Problem requirements.
In the records below, take the line with "Task: Open the Administration submenu item" and all lines after it, and copy them exactly, pictures excluded.
** Opening Listed entries block **
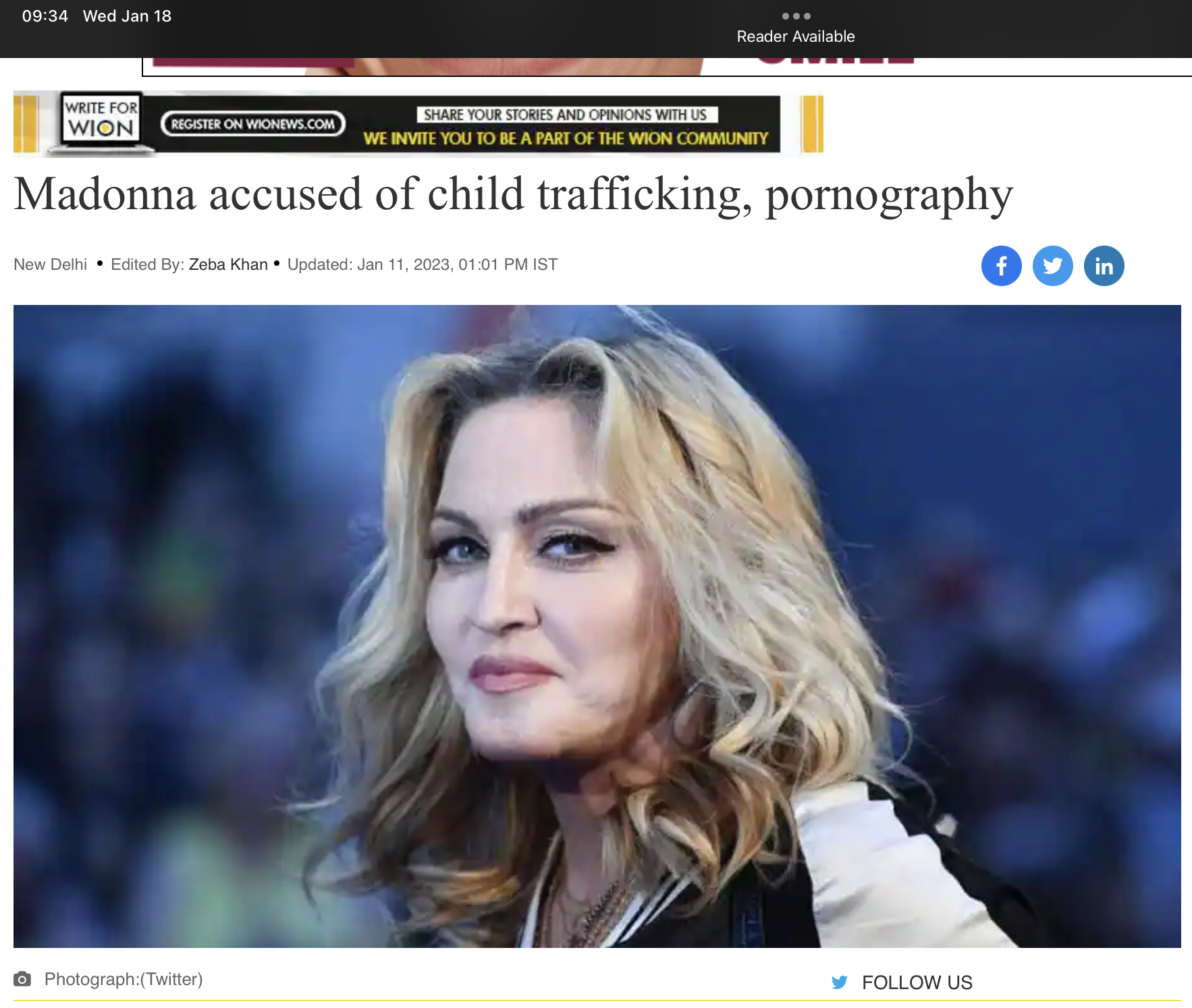Viewport: 1192px width, 1008px height.
Task: Click the camera icon beside Photograph caption
Action: coord(22,979)
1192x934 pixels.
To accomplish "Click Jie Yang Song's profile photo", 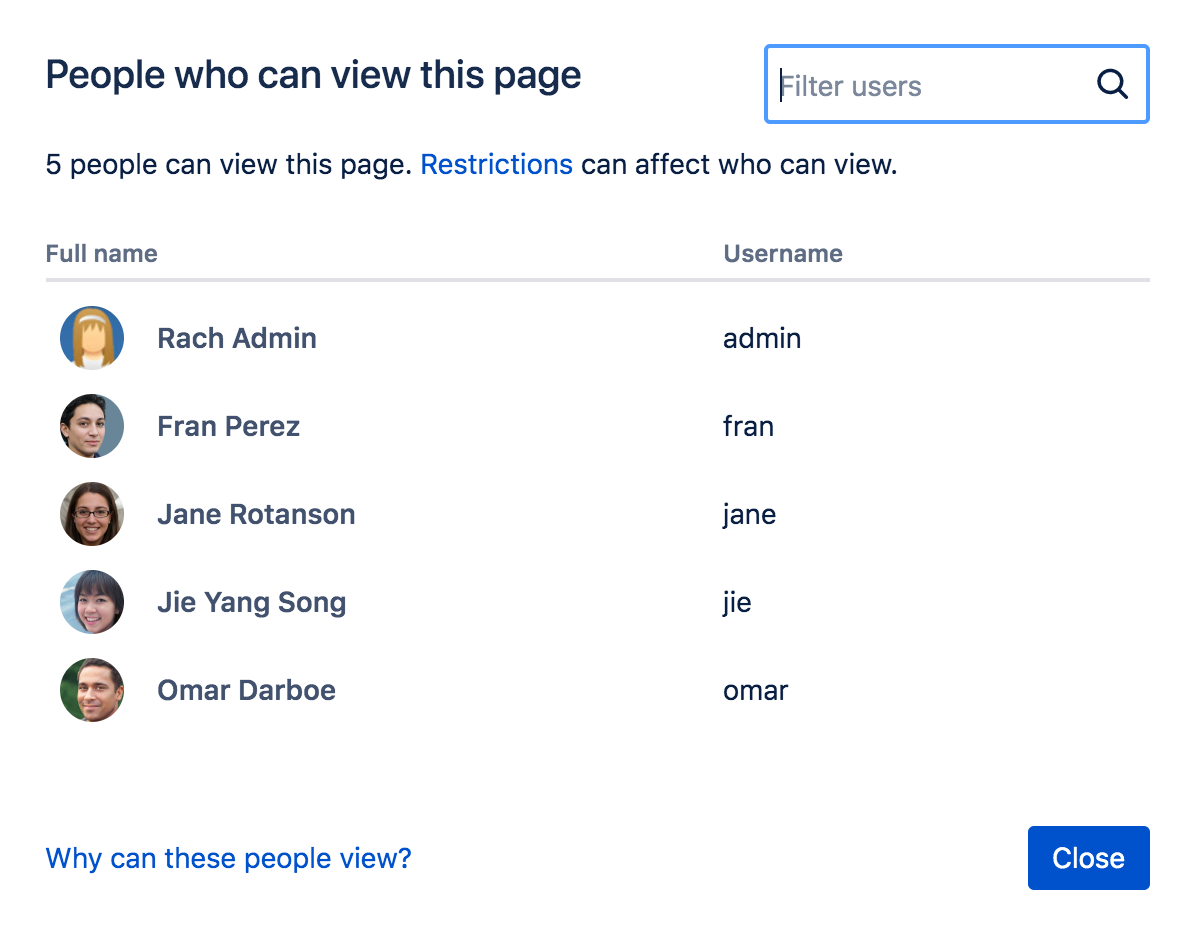I will [92, 602].
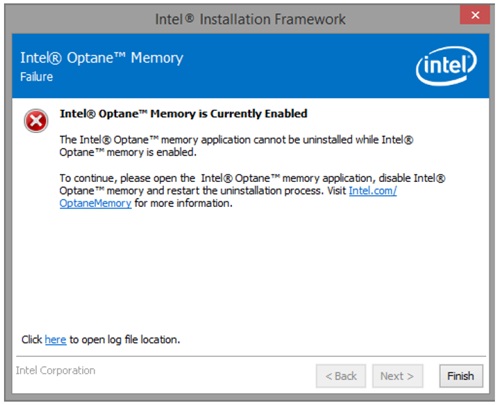
Task: Click the Failure status subtitle
Action: point(36,77)
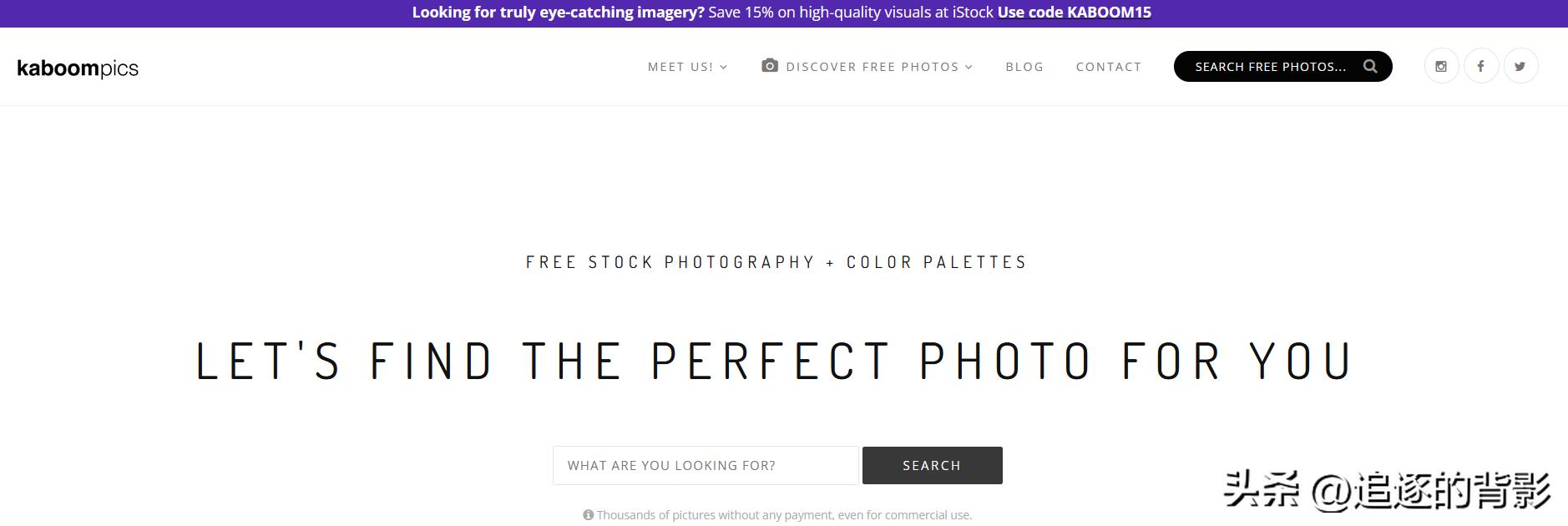Expand the chevron after Discover Free Photos

[969, 67]
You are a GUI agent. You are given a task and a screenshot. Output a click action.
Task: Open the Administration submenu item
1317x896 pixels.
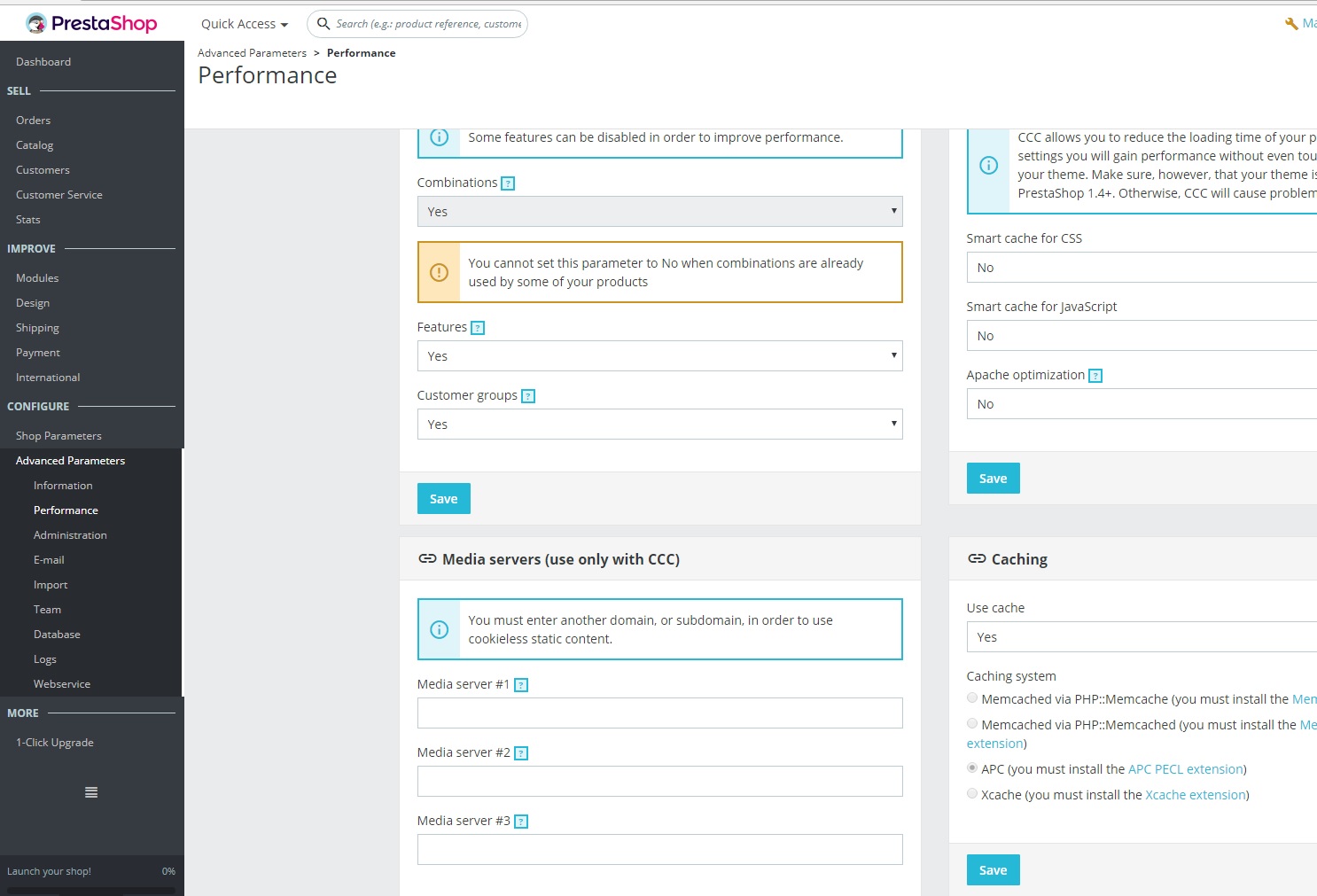click(70, 535)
** Closing Listed entries block **
Your solution.
Task: Open the Administration submenu item
1317x896 pixels.
click(70, 535)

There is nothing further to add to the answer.